----- Data supplied

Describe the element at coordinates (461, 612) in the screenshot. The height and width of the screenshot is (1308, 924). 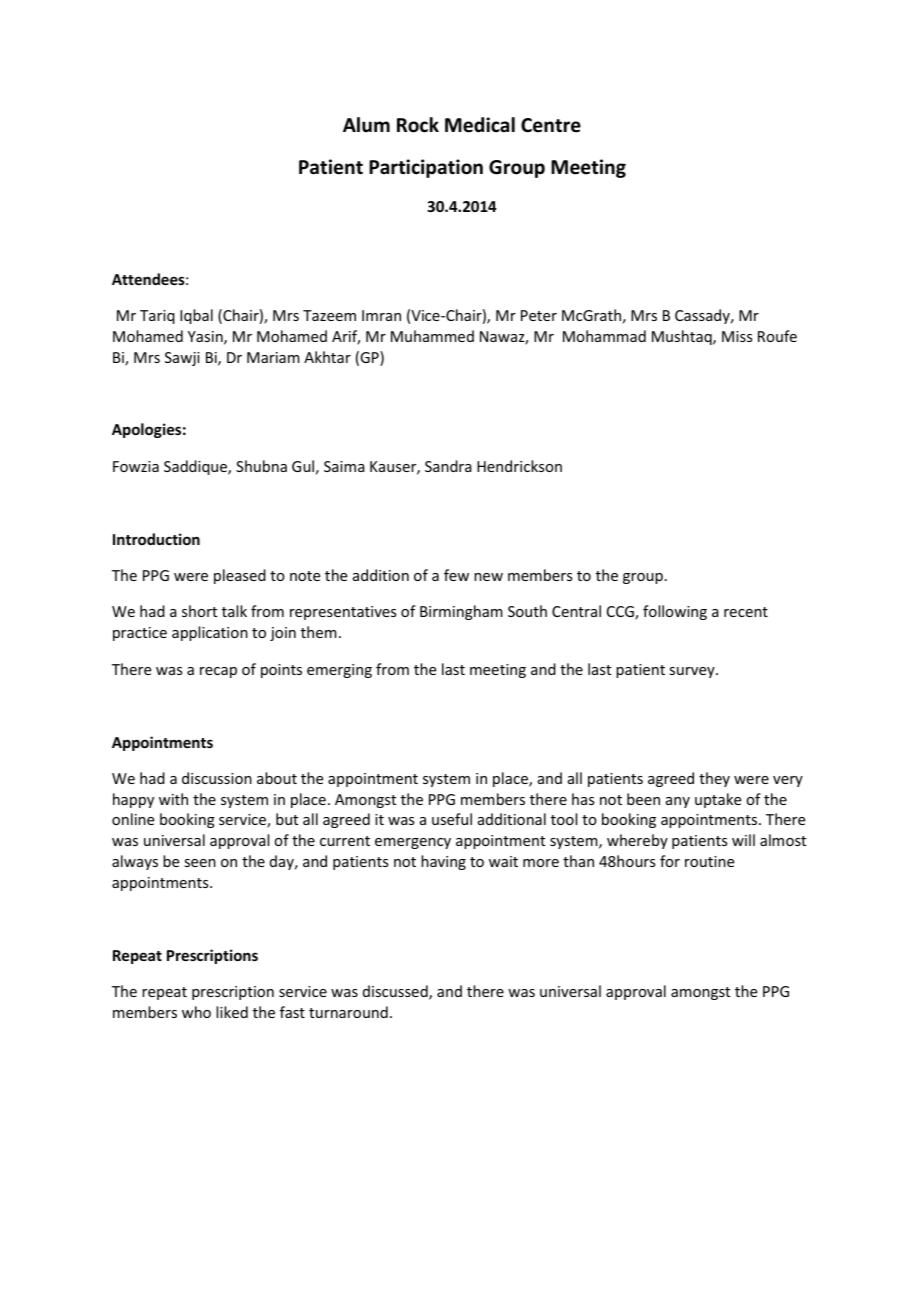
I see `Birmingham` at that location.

----------
----- Data supplied

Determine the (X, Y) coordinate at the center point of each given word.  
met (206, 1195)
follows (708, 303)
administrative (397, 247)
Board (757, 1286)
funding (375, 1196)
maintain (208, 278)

----------

## What to do
Arrange the data from the line containing "Describe the element" up to and including the line containing "at that location." as a numbered list, omitting any blank lines. Leave the pictures out of your answer.

## In response
1. Describe the element at coordinates (461, 612) in the screenshot. The height and width of the screenshot is (1308, 924). 
2. I see `Birmingham` at that location.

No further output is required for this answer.